Sin desarrollos ideológicos propios de tal nombre, les fue fundamental la afirmación social de su derechismo: que ellos no eran unos flojos y que seguían creyendo en lo de siempre, que no era el franquismo, aunque lo respetaban, pues formaba parte del río de la historia del que se sentían parte. Estos grupos fracasaron. Les perdió su mutuo desprecio, su concepción de la política como un juego de salón y el olvido de las brutalidades de la dictadura, pues hicieron como si nada tuviera que ver con ellos.

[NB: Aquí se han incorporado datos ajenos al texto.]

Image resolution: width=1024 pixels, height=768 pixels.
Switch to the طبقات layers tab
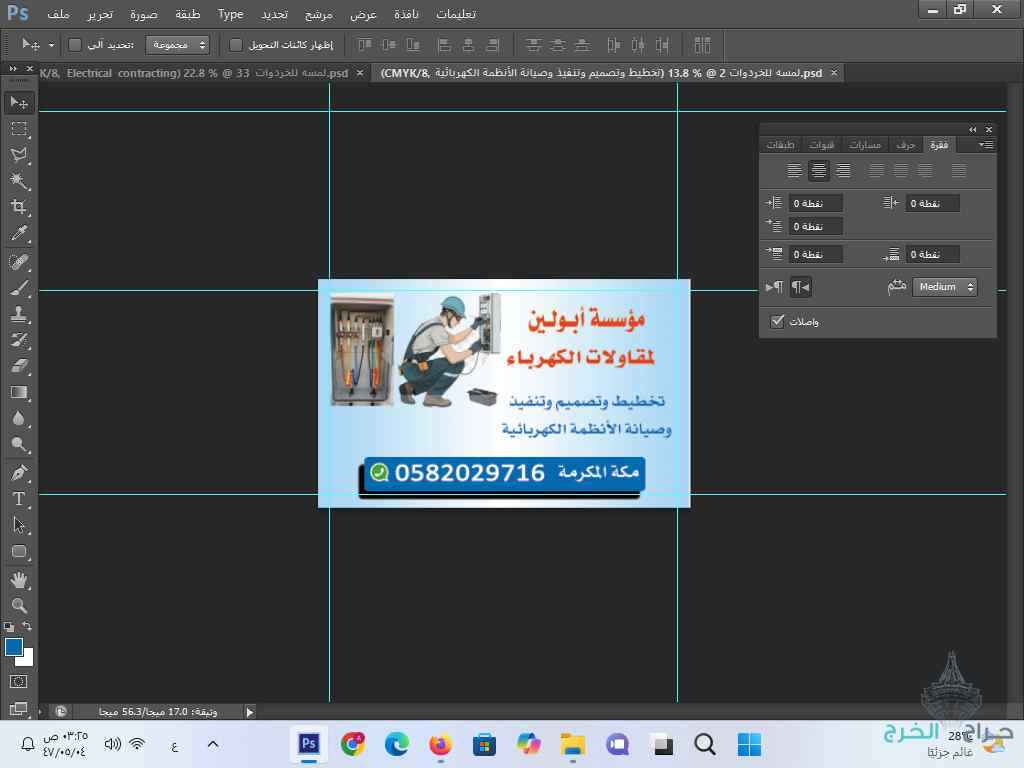[780, 145]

¿Qué dirán de mí? La pregunta hizo estragos en la izquierda, sobre todo cuando se vislumbró que el inmediato futuro tendría aire progresista. Multitud de ciudadanos descubrieron que habían sido antifranquistas, al menos en la intimidad. Los que lo habían sido se adjudicaron el papel de héroes de la democracia, en general falsificando la historia, pues buena parte procedía del PCE y grupos antisistema, para los que la democracia (burguesa o formal) era un mal a superar.

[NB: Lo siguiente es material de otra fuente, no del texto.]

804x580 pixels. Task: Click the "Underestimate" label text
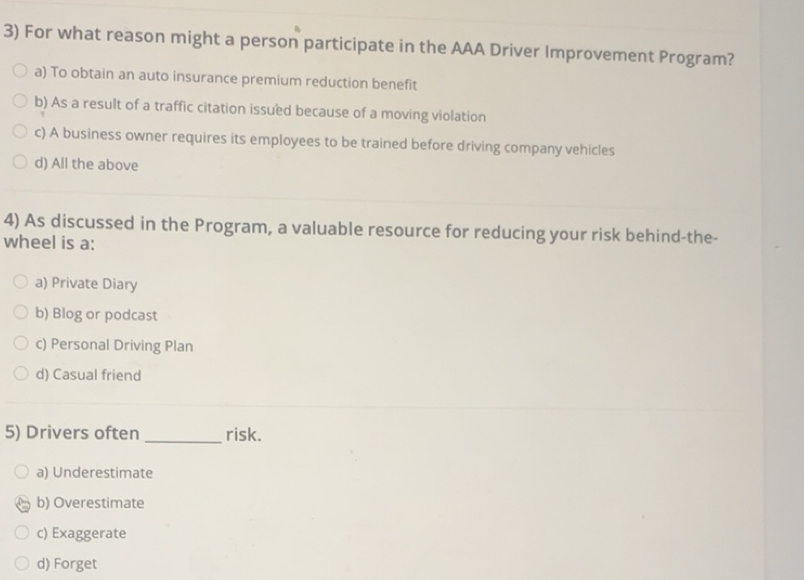point(95,472)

Para algunos la apariencia progresista llegó a obsesión. Sugerían que habían sido siempre de izquierdas, incluso inventándose historietas inverosímiles e inverificables, imaginarias protestas contundentes y arriesgadísimas. Fueron legión los que sugirieron haber estado en París en Mayo del 68, incluso algunos en los que por edad resultaba chocante. La inventiva fue general y se dio por buena, pues no se trataba de negar en el otro lo que de pronto descubrías en ti. El resultado fue un imaginario sectario, que quería mostrar la elevada conciencia progresista contraída ya en momentos prenatales y mantenida siempre. Un par de anécdotas ficticias o exageradas bastaban. Cuando este magma desaforado se impuso como lo políticamente correcto, las percepciones predominantes quedaron enladrilladas de bravuconadas izquierdistas, desprecios a la derecha, tópicos progresistas de distinta calaña, estigmas para quienes no se apuntaban a rojo o simpatizante de nacionalistas.

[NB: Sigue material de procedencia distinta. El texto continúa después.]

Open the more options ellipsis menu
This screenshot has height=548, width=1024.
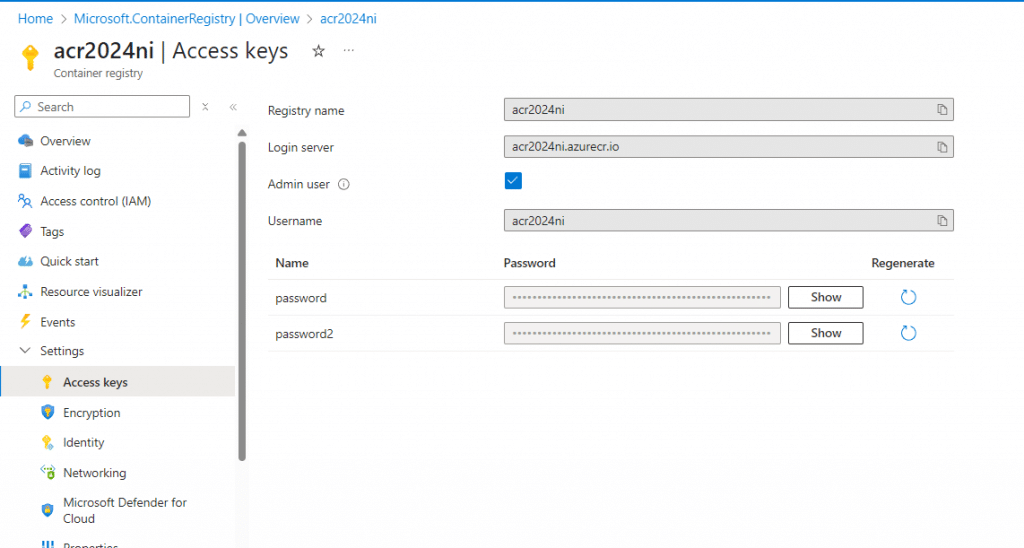point(349,51)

El mundo nacionalista no quedó al margen del gusto por inventarse un pedigrí. A gente de orden, que había parecido del régimen, le sobrevino de pronto una afición irrefrenable a hablar en euskera, dando a entender que su anterior castellanoparlantismo era solo una astuta adaptación a las circunstancias. Los que no lo sabían, mostraron incontenibles ganas de aprenderlo o al menos de que lo aprendieran los demás. Esto, algunas canciones del país, junto a algunos chistes sobre Franco, bastó para insinuar un pasado combativo del que, por lo demás, no estaba nadie sobrado. Más sencillo lo tuvo el nacionalismo radical, pues se presentó como de nuevo cuño y por tanto sin necesidad de demostrar su aversión al franquismo, que nadie puso en duda. Unas cuantas invectivas contra el Estado y contra las burguesías dominantes sonaban a ideología heroica, bien asentada, de furor histórico.
Por distintas vías fueron creándose héroes para consumos locales (de barrio, pueblo, cuadrilla, partido), que se imaginaron un pasado, lo justificaron con expresiones rotundas (y radicales, cada uno en lo suyo) y quisieron crear un futuro de fábula y sectario, pues todos buscaron que se pareciese al pasado ficticio en el que habían sido unos héroes.